Copy the records below verbatim, from the line with "The image size is (897, 505)." to the line with "(x=35, y=5)", including both of those lines.

* RECORDS FOR THIS EXERCISE

-*-*-

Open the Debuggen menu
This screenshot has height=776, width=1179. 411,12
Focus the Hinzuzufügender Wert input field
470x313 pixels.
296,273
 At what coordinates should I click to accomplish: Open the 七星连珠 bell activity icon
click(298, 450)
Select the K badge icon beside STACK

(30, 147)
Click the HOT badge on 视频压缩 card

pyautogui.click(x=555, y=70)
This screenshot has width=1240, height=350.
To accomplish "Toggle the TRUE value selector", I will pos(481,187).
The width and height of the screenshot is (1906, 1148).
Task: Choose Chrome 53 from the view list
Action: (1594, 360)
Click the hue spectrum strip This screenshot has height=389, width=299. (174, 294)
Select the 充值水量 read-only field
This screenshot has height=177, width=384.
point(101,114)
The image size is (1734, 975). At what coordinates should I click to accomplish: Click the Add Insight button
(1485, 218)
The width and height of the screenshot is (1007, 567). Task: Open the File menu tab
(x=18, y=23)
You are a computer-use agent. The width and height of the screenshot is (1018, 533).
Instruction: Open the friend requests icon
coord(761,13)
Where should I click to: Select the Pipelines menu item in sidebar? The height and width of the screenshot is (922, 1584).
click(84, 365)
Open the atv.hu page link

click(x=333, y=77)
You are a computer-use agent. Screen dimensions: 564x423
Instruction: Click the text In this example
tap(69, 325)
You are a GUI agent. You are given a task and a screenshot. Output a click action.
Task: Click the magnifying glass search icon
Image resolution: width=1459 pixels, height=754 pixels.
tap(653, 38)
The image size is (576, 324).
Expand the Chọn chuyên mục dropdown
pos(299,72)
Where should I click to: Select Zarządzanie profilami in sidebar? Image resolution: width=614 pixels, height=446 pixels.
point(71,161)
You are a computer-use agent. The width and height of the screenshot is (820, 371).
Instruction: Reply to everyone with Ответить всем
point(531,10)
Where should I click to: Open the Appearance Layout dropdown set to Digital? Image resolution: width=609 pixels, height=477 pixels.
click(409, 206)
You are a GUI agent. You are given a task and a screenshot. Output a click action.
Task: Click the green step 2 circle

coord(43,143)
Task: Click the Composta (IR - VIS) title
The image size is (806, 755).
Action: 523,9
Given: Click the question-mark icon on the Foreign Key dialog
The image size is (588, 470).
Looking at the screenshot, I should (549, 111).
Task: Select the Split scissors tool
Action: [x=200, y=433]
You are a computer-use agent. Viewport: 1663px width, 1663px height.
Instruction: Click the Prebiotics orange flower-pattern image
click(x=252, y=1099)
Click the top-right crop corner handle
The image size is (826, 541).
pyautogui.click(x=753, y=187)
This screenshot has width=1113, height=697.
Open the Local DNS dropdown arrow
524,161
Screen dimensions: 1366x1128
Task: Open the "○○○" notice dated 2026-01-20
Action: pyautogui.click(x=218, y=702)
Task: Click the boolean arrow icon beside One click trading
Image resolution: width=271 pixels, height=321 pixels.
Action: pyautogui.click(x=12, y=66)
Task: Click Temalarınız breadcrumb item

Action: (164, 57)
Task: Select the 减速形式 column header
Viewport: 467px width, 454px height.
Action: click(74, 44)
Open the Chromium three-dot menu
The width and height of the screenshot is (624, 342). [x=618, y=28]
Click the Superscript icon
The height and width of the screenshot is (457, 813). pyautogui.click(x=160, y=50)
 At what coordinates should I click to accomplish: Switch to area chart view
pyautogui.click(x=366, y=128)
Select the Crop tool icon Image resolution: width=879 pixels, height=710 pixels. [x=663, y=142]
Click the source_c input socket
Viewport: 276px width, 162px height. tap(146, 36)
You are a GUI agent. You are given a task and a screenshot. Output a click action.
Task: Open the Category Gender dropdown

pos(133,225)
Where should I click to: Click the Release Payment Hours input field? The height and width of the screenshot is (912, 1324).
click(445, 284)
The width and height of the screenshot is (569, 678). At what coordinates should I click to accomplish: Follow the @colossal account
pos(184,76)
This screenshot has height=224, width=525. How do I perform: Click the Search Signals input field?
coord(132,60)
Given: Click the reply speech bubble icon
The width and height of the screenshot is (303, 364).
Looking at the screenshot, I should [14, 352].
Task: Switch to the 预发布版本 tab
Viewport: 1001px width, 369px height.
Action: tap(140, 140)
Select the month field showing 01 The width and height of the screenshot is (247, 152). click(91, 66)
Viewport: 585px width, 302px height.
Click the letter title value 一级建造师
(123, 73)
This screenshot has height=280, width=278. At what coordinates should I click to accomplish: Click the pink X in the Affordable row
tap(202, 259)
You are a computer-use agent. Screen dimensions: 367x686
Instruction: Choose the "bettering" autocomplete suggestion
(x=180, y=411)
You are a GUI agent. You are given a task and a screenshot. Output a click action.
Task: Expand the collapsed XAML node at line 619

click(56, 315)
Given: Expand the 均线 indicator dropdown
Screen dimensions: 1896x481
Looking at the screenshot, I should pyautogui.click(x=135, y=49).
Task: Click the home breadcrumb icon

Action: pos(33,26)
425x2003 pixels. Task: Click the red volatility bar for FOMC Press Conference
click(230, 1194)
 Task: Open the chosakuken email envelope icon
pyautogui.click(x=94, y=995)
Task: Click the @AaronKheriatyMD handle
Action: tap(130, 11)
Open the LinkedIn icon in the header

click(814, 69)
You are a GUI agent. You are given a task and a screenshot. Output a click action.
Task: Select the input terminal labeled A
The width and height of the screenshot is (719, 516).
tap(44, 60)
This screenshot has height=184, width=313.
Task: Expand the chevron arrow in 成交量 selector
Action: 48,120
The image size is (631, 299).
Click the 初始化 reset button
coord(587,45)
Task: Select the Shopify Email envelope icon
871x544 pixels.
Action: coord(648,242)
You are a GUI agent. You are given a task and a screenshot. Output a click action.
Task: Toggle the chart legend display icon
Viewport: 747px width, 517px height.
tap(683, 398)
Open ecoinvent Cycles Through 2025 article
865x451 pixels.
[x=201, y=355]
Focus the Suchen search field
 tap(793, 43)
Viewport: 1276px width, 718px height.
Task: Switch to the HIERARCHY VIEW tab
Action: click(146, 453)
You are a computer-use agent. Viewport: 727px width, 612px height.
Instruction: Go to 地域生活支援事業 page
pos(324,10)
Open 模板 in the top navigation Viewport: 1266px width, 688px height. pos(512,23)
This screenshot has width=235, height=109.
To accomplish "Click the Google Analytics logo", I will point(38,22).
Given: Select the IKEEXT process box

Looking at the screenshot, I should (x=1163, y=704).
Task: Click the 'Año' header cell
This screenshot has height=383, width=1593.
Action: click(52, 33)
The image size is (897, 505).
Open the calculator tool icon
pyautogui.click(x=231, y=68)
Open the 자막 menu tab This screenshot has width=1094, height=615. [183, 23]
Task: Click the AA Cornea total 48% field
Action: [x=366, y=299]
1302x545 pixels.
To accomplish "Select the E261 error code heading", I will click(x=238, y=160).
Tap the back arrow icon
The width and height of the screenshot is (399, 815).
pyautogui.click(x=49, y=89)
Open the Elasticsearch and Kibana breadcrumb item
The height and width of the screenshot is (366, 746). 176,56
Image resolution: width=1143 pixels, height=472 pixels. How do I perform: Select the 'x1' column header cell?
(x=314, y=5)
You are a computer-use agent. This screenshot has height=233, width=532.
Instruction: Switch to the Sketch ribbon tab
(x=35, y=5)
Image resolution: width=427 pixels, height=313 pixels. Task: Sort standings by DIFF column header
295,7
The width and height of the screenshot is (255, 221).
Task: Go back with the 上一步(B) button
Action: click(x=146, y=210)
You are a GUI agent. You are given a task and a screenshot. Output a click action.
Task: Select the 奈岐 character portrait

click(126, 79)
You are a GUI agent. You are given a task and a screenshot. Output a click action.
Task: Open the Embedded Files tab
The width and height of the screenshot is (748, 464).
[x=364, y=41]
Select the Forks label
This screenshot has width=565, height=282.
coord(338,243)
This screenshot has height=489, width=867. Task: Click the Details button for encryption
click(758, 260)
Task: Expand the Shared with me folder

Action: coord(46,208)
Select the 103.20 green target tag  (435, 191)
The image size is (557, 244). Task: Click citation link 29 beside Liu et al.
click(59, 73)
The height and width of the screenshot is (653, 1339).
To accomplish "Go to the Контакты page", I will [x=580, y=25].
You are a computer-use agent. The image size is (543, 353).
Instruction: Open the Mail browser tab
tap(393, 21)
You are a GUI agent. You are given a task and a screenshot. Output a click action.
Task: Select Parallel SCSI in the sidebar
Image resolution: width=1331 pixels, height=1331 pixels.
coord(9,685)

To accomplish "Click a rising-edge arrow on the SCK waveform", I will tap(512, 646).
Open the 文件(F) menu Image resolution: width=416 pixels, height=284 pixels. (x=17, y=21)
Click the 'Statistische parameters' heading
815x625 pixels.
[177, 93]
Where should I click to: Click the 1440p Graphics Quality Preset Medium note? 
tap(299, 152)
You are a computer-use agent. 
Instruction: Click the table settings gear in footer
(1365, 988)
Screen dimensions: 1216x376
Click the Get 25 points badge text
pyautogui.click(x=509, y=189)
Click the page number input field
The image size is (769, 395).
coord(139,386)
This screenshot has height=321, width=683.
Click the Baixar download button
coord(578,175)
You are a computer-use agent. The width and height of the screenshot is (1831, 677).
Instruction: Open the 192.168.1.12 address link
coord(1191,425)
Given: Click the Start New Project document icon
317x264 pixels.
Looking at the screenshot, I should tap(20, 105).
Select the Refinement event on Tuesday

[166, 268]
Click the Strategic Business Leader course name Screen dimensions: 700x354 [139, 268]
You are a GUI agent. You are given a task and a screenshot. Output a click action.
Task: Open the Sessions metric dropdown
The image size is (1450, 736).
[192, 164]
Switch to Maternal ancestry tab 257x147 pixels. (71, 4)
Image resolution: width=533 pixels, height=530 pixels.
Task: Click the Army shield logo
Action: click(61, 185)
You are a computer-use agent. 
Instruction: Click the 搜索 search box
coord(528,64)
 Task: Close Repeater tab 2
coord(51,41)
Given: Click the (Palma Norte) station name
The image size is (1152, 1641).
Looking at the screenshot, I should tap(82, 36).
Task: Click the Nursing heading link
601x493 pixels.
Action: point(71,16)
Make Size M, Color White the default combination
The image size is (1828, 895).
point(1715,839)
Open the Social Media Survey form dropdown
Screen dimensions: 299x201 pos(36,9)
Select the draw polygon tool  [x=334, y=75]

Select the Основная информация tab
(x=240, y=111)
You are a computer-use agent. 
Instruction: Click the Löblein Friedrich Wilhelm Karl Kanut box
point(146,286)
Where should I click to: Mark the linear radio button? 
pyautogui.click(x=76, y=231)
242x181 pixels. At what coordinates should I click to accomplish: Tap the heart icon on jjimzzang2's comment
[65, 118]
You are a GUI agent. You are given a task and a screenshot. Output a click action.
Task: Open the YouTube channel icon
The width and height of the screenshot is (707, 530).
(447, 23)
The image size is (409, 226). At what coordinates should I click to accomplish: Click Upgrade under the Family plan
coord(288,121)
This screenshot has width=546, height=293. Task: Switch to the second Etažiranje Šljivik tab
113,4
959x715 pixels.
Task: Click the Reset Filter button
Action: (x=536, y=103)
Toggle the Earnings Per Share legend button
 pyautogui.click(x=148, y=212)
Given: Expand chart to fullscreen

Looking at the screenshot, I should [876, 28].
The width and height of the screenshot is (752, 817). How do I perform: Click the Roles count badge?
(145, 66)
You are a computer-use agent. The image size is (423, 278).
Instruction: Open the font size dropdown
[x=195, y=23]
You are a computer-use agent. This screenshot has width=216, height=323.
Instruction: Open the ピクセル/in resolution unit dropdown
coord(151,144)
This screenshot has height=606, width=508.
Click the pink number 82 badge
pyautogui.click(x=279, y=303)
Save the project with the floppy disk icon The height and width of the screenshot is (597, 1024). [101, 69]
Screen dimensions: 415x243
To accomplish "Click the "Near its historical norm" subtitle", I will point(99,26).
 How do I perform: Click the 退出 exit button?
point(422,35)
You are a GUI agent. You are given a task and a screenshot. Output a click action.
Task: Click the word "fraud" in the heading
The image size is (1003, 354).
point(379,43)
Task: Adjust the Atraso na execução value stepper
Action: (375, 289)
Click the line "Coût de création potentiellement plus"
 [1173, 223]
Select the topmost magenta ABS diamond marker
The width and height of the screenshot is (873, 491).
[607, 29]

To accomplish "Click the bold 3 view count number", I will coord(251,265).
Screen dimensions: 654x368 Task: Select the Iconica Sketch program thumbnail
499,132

-*-*-

* COMPLETE OUTPUT
The image size is (897, 505).
Open the calculator tool icon
pyautogui.click(x=231, y=68)
Open the 자막 menu tab This screenshot has width=1094, height=615. [183, 23]
Task: Click the AA Cornea total 48% field
Action: [x=366, y=299]
1302x545 pixels.
To accomplish "Select the E261 error code heading", I will click(x=238, y=160).
Tap the back arrow icon
The width and height of the screenshot is (399, 815).
pyautogui.click(x=49, y=89)
Open the Elasticsearch and Kibana breadcrumb item
The height and width of the screenshot is (366, 746). 176,56
Image resolution: width=1143 pixels, height=472 pixels. How do I perform: Select the 'x1' column header cell?
(x=314, y=5)
You are a computer-use agent. This screenshot has height=233, width=532.
Instruction: Switch to the Sketch ribbon tab
(x=35, y=5)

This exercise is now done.